* [WORK REQUIRED] The data below must be copied in full and without any change.

Saved data entries:
Start of Block

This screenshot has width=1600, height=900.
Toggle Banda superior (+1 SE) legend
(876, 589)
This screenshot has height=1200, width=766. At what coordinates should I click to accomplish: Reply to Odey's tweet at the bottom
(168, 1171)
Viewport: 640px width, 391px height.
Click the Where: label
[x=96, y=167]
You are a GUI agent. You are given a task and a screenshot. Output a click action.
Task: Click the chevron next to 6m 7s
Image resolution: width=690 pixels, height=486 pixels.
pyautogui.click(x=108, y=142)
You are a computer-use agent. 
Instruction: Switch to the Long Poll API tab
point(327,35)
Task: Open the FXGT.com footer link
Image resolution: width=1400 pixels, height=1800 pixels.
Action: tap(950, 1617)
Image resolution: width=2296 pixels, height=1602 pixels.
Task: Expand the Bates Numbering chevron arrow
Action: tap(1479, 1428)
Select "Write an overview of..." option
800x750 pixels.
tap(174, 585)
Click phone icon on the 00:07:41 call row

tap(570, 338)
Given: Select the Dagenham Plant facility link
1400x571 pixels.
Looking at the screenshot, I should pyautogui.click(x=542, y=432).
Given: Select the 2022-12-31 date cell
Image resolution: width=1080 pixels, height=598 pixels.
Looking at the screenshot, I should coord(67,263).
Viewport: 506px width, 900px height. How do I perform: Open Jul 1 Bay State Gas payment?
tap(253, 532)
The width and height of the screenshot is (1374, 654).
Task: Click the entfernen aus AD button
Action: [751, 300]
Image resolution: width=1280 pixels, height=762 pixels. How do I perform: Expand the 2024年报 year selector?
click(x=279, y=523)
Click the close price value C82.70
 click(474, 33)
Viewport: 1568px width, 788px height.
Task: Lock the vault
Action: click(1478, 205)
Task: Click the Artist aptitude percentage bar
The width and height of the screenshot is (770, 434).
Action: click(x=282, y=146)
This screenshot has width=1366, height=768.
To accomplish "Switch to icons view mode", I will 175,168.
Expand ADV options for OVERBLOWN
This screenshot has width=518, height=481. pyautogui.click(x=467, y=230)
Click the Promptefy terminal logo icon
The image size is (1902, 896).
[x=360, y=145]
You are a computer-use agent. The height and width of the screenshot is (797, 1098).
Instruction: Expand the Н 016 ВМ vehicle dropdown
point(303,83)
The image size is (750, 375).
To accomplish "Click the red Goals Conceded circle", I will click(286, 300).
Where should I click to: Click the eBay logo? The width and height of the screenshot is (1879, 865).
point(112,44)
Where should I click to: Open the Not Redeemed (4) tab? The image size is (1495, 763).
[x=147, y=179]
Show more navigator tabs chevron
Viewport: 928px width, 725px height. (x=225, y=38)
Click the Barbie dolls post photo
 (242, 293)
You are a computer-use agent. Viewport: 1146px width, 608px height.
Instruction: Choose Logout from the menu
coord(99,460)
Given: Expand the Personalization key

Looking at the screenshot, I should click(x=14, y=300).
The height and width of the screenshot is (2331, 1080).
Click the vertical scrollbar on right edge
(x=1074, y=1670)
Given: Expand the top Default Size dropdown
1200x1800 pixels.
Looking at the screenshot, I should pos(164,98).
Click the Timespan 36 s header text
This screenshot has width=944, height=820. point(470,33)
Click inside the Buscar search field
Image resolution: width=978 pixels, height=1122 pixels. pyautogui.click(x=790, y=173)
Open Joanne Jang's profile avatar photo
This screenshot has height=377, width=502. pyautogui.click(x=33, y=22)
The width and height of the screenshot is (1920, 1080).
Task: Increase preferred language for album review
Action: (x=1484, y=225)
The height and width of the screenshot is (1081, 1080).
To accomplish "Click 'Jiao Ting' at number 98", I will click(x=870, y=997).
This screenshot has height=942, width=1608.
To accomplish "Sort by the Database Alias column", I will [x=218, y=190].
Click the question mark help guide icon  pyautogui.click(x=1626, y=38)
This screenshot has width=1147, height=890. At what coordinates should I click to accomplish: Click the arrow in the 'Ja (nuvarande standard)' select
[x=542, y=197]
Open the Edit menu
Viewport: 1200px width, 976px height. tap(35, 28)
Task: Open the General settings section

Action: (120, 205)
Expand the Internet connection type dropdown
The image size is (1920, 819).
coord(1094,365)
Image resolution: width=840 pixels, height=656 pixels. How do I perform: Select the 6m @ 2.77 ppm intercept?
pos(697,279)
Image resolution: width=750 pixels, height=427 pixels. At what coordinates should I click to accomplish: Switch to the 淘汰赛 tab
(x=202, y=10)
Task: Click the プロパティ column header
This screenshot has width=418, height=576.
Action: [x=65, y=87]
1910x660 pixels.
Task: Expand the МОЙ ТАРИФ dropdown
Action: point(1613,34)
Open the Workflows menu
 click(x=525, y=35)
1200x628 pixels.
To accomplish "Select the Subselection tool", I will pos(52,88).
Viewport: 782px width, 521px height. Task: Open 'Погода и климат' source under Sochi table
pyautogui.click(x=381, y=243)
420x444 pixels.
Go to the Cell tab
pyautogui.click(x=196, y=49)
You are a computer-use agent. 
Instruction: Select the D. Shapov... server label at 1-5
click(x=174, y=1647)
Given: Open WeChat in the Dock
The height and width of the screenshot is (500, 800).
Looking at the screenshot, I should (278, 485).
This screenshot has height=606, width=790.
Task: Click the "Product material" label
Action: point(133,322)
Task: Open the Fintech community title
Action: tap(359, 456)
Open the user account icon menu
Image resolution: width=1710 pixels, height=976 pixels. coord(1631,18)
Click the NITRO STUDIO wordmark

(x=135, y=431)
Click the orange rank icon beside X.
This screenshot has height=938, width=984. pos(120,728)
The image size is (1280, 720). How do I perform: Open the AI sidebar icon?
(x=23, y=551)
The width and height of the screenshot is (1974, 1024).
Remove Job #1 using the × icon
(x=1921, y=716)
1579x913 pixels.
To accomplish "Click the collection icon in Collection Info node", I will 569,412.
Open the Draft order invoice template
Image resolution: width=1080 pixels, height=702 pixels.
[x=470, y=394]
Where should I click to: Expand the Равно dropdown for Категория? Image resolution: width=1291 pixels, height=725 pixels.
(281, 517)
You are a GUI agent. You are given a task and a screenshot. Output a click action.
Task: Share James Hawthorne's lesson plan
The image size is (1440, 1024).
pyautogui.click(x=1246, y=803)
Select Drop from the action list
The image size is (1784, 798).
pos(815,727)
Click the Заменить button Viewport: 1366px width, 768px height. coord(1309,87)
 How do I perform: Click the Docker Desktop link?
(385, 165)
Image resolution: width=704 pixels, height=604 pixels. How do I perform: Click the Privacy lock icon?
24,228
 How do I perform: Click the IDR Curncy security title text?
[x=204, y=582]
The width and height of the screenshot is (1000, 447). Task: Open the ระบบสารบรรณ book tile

End of Block

* [EXERCISE OUTPUT]
This screenshot has width=1600, height=900.
Toggle Banda superior (+1 SE) legend
(876, 589)
This screenshot has height=1200, width=766. At what coordinates should I click to accomplish: Reply to Odey's tweet at the bottom
(168, 1171)
Viewport: 640px width, 391px height.
Click the Where: label
[x=96, y=167]
You are a GUI agent. You are given a task and a screenshot. Output a click action.
Task: Click the chevron next to 6m 7s
Image resolution: width=690 pixels, height=486 pixels.
pyautogui.click(x=108, y=142)
You are a computer-use agent. 
Instruction: Switch to the Long Poll API tab
point(327,35)
Task: Open the FXGT.com footer link
Image resolution: width=1400 pixels, height=1800 pixels.
Action: tap(950, 1617)
Image resolution: width=2296 pixels, height=1602 pixels.
Task: Expand the Bates Numbering chevron arrow
Action: tap(1479, 1428)
Select "Write an overview of..." option
800x750 pixels.
tap(174, 585)
Click phone icon on the 00:07:41 call row

tap(570, 338)
Given: Select the Dagenham Plant facility link
1400x571 pixels.
Looking at the screenshot, I should pyautogui.click(x=542, y=432).
Given: Select the 2022-12-31 date cell
Image resolution: width=1080 pixels, height=598 pixels.
Looking at the screenshot, I should coord(67,263).
Viewport: 506px width, 900px height. How do I perform: Open Jul 1 Bay State Gas payment?
tap(253, 532)
The width and height of the screenshot is (1374, 654).
Task: Click the entfernen aus AD button
Action: [751, 300]
Image resolution: width=1280 pixels, height=762 pixels. How do I perform: Expand the 2024年报 year selector?
click(x=279, y=523)
Click the close price value C82.70
 click(474, 33)
Viewport: 1568px width, 788px height.
Task: Lock the vault
Action: click(1478, 205)
Task: Click the Artist aptitude percentage bar
The width and height of the screenshot is (770, 434).
Action: click(x=282, y=146)
This screenshot has width=1366, height=768.
To accomplish "Switch to icons view mode", I will 175,168.
Expand ADV options for OVERBLOWN
This screenshot has width=518, height=481. pyautogui.click(x=467, y=230)
Click the Promptefy terminal logo icon
The image size is (1902, 896).
[x=360, y=145]
You are a computer-use agent. The height and width of the screenshot is (797, 1098).
Instruction: Expand the Н 016 ВМ vehicle dropdown
point(303,83)
The image size is (750, 375).
To accomplish "Click the red Goals Conceded circle", I will click(286, 300).
Where should I click to: Click the eBay logo? The width and height of the screenshot is (1879, 865).
point(112,44)
Where should I click to: Open the Not Redeemed (4) tab? The image size is (1495, 763).
[x=147, y=179]
Show more navigator tabs chevron
Viewport: 928px width, 725px height. (x=225, y=38)
Click the Barbie dolls post photo
 (242, 293)
You are a computer-use agent. Viewport: 1146px width, 608px height.
Instruction: Choose Logout from the menu
coord(99,460)
Given: Expand the Personalization key

Looking at the screenshot, I should click(x=14, y=300).
The height and width of the screenshot is (2331, 1080).
Click the vertical scrollbar on right edge
(x=1074, y=1670)
Given: Expand the top Default Size dropdown
1200x1800 pixels.
Looking at the screenshot, I should pos(164,98).
Click the Timespan 36 s header text
This screenshot has width=944, height=820. point(470,33)
Click inside the Buscar search field
Image resolution: width=978 pixels, height=1122 pixels. pyautogui.click(x=790, y=173)
Open Joanne Jang's profile avatar photo
This screenshot has height=377, width=502. pyautogui.click(x=33, y=22)
The width and height of the screenshot is (1920, 1080).
Task: Increase preferred language for album review
Action: (x=1484, y=225)
The height and width of the screenshot is (1081, 1080).
To accomplish "Click 'Jiao Ting' at number 98", I will click(x=870, y=997).
This screenshot has height=942, width=1608.
To accomplish "Sort by the Database Alias column", I will [x=218, y=190].
Click the question mark help guide icon  pyautogui.click(x=1626, y=38)
This screenshot has width=1147, height=890. At what coordinates should I click to accomplish: Click the arrow in the 'Ja (nuvarande standard)' select
[x=542, y=197]
Open the Edit menu
Viewport: 1200px width, 976px height. tap(35, 28)
Task: Open the General settings section

Action: (120, 205)
Expand the Internet connection type dropdown
The image size is (1920, 819).
coord(1094,365)
Image resolution: width=840 pixels, height=656 pixels. How do I perform: Select the 6m @ 2.77 ppm intercept?
pos(697,279)
Image resolution: width=750 pixels, height=427 pixels. At what coordinates should I click to accomplish: Switch to the 淘汰赛 tab
(x=202, y=10)
Task: Click the プロパティ column header
This screenshot has width=418, height=576.
Action: [x=65, y=87]
1910x660 pixels.
Task: Expand the МОЙ ТАРИФ dropdown
Action: point(1613,34)
Open the Workflows menu
 click(x=525, y=35)
1200x628 pixels.
To accomplish "Select the Subselection tool", I will pos(52,88).
Viewport: 782px width, 521px height. Task: Open 'Погода и климат' source under Sochi table
pyautogui.click(x=381, y=243)
420x444 pixels.
Go to the Cell tab
pyautogui.click(x=196, y=49)
You are a computer-use agent. 
Instruction: Select the D. Shapov... server label at 1-5
click(x=174, y=1647)
Given: Open WeChat in the Dock
The height and width of the screenshot is (500, 800).
Looking at the screenshot, I should (278, 485).
This screenshot has height=606, width=790.
Task: Click the "Product material" label
Action: point(133,322)
Task: Open the Fintech community title
Action: tap(359, 456)
Open the user account icon menu
Image resolution: width=1710 pixels, height=976 pixels. coord(1631,18)
Click the NITRO STUDIO wordmark

(x=135, y=431)
Click the orange rank icon beside X.
This screenshot has height=938, width=984. pos(120,728)
The image size is (1280, 720). How do I perform: Open the AI sidebar icon?
(x=23, y=551)
The width and height of the screenshot is (1974, 1024).
Remove Job #1 using the × icon
(x=1921, y=716)
1579x913 pixels.
To accomplish "Click the collection icon in Collection Info node", I will 569,412.
Open the Draft order invoice template
Image resolution: width=1080 pixels, height=702 pixels.
[x=470, y=394]
Where should I click to: Expand the Равно dropdown for Категория? Image resolution: width=1291 pixels, height=725 pixels.
(281, 517)
You are a GUI agent. You are given a task and a screenshot. Output a click action.
Task: Share James Hawthorne's lesson plan
The image size is (1440, 1024).
pyautogui.click(x=1246, y=803)
Select Drop from the action list
The image size is (1784, 798).
pos(815,727)
Click the Заменить button Viewport: 1366px width, 768px height. coord(1309,87)
 How do I perform: Click the Docker Desktop link?
(385, 165)
Image resolution: width=704 pixels, height=604 pixels. How do I perform: Click the Privacy lock icon?
24,228
 How do I perform: Click the IDR Curncy security title text?
[x=204, y=582]
The width and height of the screenshot is (1000, 447). Task: Open the ระบบสารบรรณ book tile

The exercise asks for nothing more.